[Supplied data — start]

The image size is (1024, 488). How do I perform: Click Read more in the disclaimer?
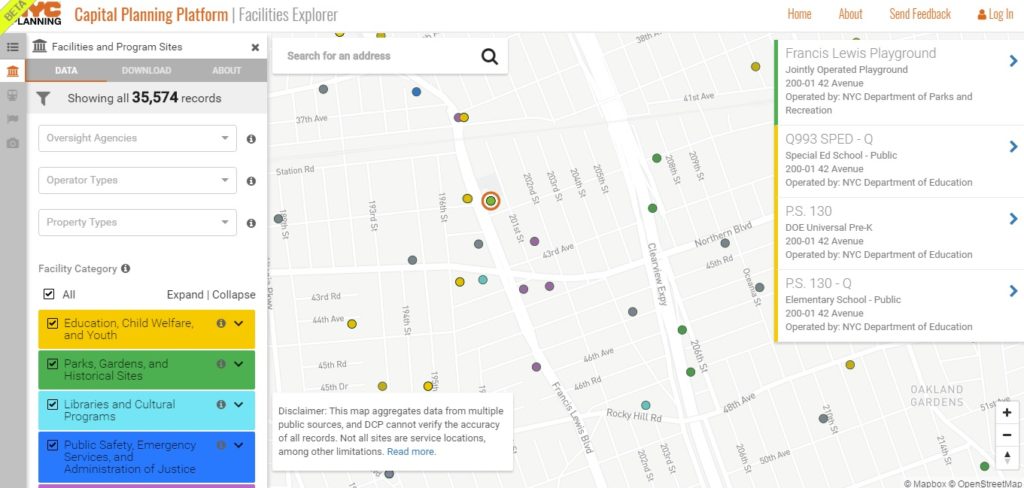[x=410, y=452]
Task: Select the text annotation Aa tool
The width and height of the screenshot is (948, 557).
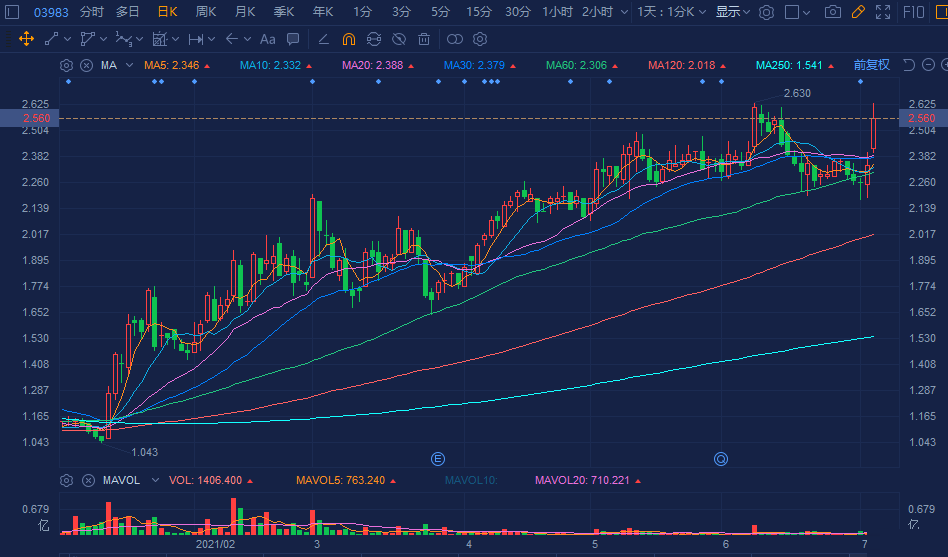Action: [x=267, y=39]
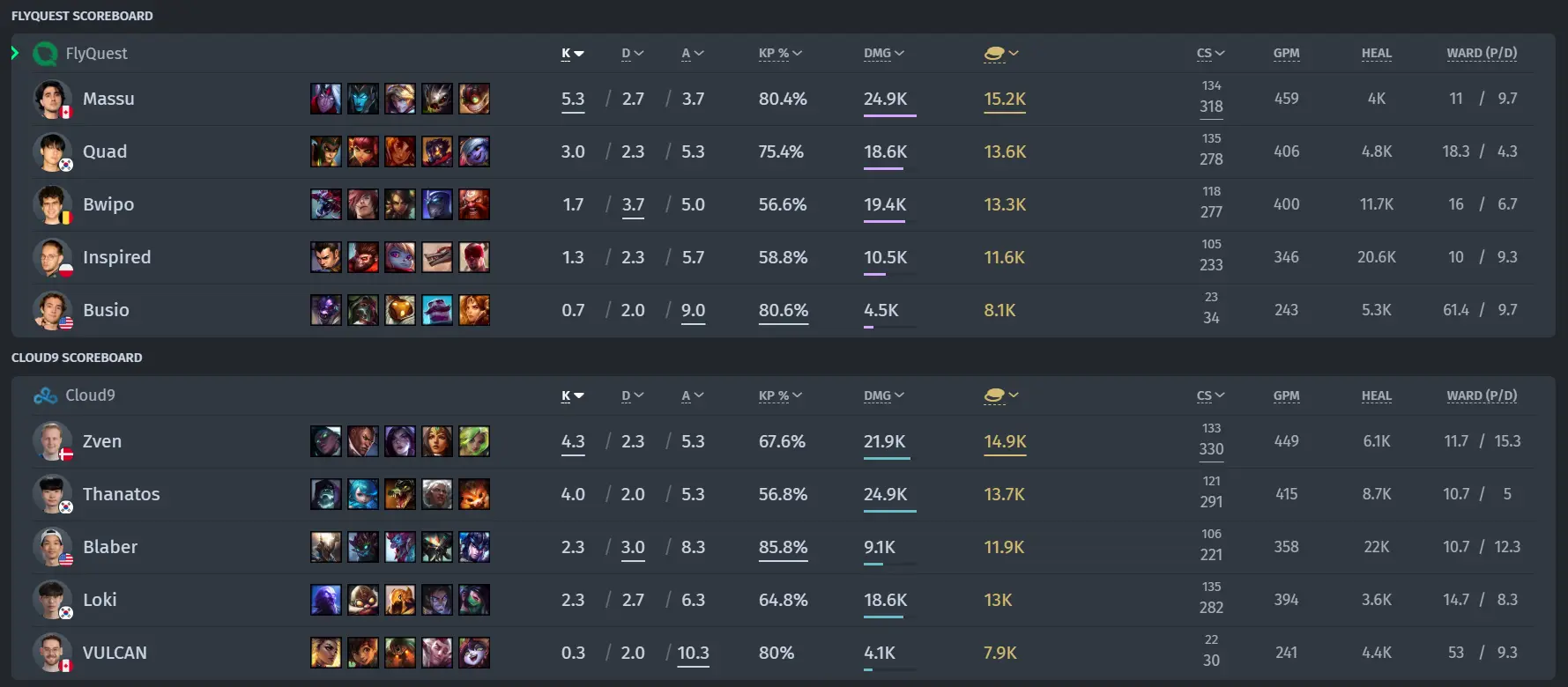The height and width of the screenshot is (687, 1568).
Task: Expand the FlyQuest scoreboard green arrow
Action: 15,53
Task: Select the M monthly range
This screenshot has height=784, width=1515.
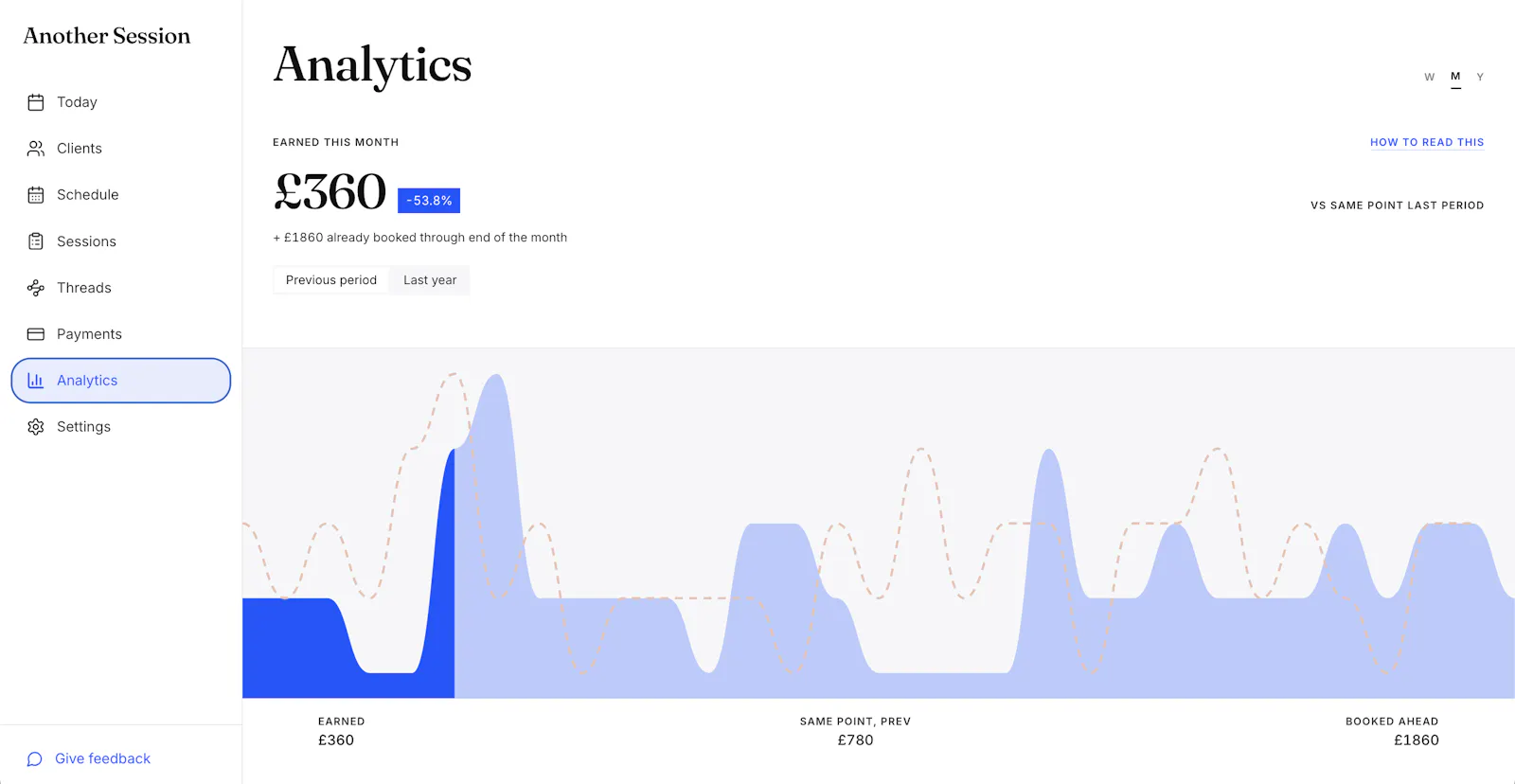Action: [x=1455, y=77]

[Supplied data — finish]

About this exercise: The lines needed are those from the one containing "Task: Select the M monthly range" through the end of the listing, given again word for word and without any picture.

Solution to the exercise:
Task: Select the M monthly range
This screenshot has height=784, width=1515.
Action: [x=1455, y=77]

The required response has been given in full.